Iris like lots of sun. Give them half a day, at least, or more for increased bloom and better health. Good drainage is essential, too, so plant in sandy to average soil. Avoid or improve heavy (clay) soil or plant on a slope or in raised beds.

Space 10-18 inches apart. Iris grow/expand outward from the leaf end of the rhizome (bulb), so keep this in mind when arranging and planting them.

Don’t plant too deep! Leave the top of the rhizome exposed. Dig a hole, mound soil in the center, set plant on top, and spread roots down the sides of the mound. Fill in and firm soil, making sure that the top of the rhizome remains exposed (or barely covered in extremely hot climates). Water well.

Though iris are drought-tolerant and will rot in soil that’s too wet, they’ll need regular moisture the first few months after planting as they reestablish themselves. So water them, but not too much. Let your green thumb be your guide.

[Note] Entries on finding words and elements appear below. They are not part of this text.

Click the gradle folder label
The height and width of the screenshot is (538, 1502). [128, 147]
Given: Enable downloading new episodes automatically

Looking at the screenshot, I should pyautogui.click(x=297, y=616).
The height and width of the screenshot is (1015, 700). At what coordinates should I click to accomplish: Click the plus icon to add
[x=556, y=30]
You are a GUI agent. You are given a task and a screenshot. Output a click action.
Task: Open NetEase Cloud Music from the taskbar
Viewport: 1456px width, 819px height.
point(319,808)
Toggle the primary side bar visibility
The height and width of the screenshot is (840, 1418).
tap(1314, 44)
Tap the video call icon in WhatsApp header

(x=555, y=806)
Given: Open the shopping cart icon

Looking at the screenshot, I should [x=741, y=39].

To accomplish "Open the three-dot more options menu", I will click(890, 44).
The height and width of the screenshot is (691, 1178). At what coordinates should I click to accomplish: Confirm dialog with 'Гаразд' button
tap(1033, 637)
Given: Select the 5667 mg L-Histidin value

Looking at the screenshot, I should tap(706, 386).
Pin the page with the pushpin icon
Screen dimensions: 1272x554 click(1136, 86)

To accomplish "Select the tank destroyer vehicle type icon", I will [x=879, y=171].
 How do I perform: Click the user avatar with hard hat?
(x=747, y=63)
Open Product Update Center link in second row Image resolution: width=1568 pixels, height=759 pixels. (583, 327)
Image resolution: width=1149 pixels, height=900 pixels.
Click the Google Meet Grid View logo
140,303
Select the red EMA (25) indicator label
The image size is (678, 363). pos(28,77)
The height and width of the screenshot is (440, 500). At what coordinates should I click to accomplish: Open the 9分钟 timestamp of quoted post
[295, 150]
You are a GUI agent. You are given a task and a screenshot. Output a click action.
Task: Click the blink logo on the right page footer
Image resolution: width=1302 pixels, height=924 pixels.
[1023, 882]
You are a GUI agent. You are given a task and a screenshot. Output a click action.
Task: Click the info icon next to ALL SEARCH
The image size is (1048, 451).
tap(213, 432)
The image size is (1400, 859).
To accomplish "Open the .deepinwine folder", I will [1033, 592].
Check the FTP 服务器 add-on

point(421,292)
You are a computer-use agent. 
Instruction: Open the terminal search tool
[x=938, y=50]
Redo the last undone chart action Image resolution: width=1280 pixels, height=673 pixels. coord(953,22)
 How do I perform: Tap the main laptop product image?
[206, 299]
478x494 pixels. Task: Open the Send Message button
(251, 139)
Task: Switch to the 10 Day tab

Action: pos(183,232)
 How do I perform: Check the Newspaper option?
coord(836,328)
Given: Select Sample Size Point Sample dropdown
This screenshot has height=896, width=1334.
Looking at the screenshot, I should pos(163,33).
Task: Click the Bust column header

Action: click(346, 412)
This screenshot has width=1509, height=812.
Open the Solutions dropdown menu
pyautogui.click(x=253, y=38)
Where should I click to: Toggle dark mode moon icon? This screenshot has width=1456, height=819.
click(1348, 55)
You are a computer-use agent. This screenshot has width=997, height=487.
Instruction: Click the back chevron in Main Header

After flowering, cut bloom-stalks to the ground. Weed carefully to avoid damaging shallow feeder-roots. For best bloom and health, trim or remove dead or disfigured leaves (but not healthy green ones!), especially in late fall and early spring, so air can circulate freely and sunshine can warm the rhizomes.

After a few years of vigorous growth, your iris may get so crowded that their bloom and health begin to suffer. To thin or divide them, wait 4-8 weeks after bloom and then either open up the clump by removing the oldest rhizomes from the center, or dig it all, replant the best new rhizomes, and give away or destroy (don’t compost) the others.

Iris have relatively few pests or diseases that trouble them. You can get helpful advice on the most common ones — iris borer (which is a problem east of the Rockies only), leaf spot, and root rot — at the excellent Iris Garden website sponsored by the iris societies of New England.